To be done:
Reproduce word for word the stretch of the listing below from the line containing "Given: Open 报表维护 in navigation tree" through the line containing "Looking at the".

[start of Data records]

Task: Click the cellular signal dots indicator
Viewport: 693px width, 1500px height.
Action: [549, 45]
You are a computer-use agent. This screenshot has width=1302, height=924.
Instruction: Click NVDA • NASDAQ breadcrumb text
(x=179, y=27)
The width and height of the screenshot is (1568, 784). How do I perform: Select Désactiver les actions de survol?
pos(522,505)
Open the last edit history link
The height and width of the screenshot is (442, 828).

[end of Data records]
[start of Data records]

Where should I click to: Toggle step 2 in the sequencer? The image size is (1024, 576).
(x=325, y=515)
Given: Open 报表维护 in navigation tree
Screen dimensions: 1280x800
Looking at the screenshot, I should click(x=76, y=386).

[end of Data records]

Final answer:
Given: Open 报表维护 in navigation tree
Screen dimensions: 1280x800
Looking at the screenshot, I should click(x=76, y=386).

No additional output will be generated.